# THE PROBLEM:
Could you output, word for word, only the lines from the line with "Where should I" to the end of the entries, including both ends? Omit the pictures.
==========
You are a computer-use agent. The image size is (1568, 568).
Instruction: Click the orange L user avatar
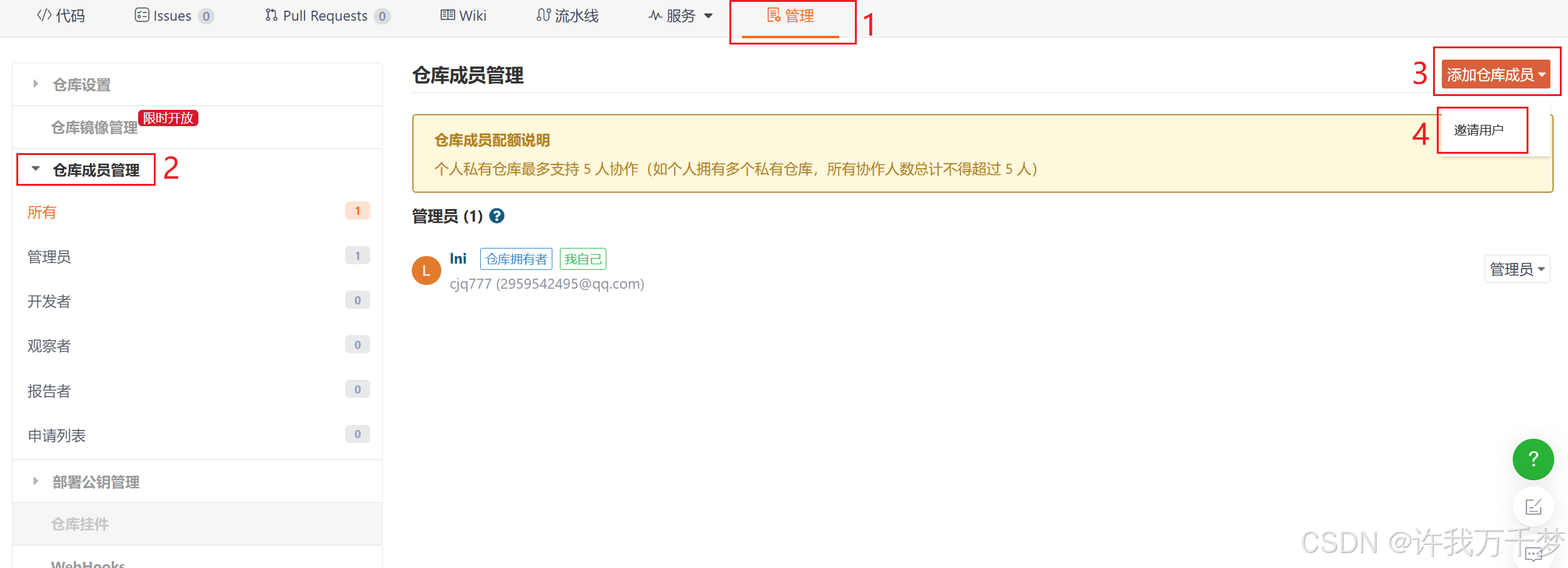point(426,271)
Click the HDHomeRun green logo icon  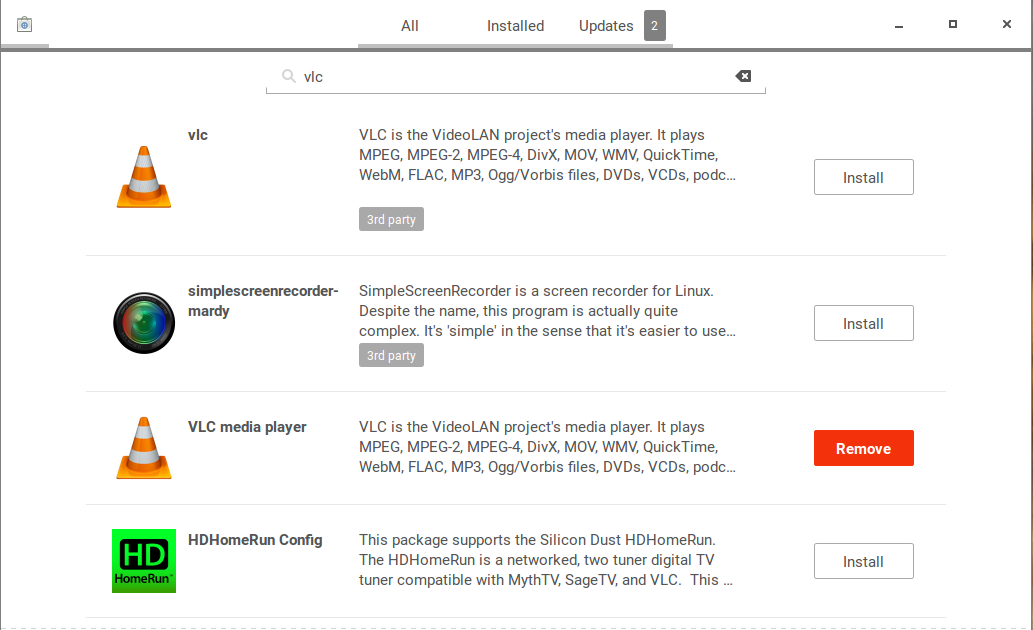(144, 561)
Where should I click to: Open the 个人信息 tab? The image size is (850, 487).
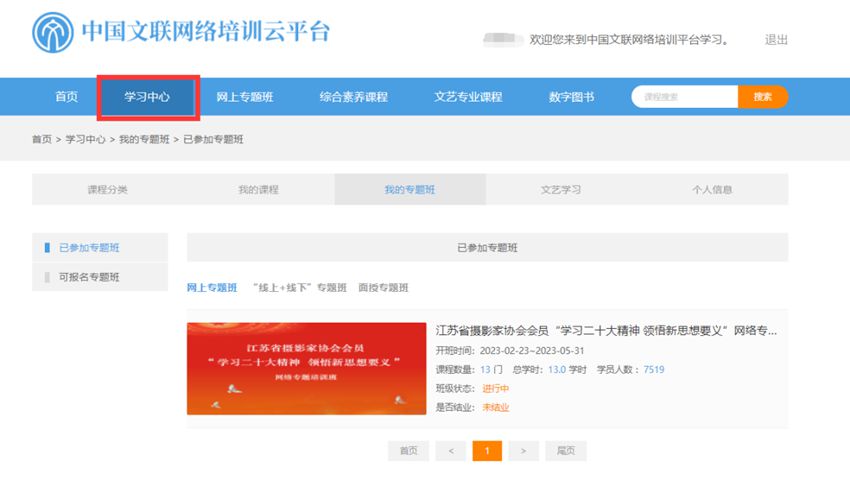(x=712, y=189)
==========
# YOUR RESPONSE:
Where should I click to: Open the 个人信息 tab? The image size is (850, 487).
(x=712, y=189)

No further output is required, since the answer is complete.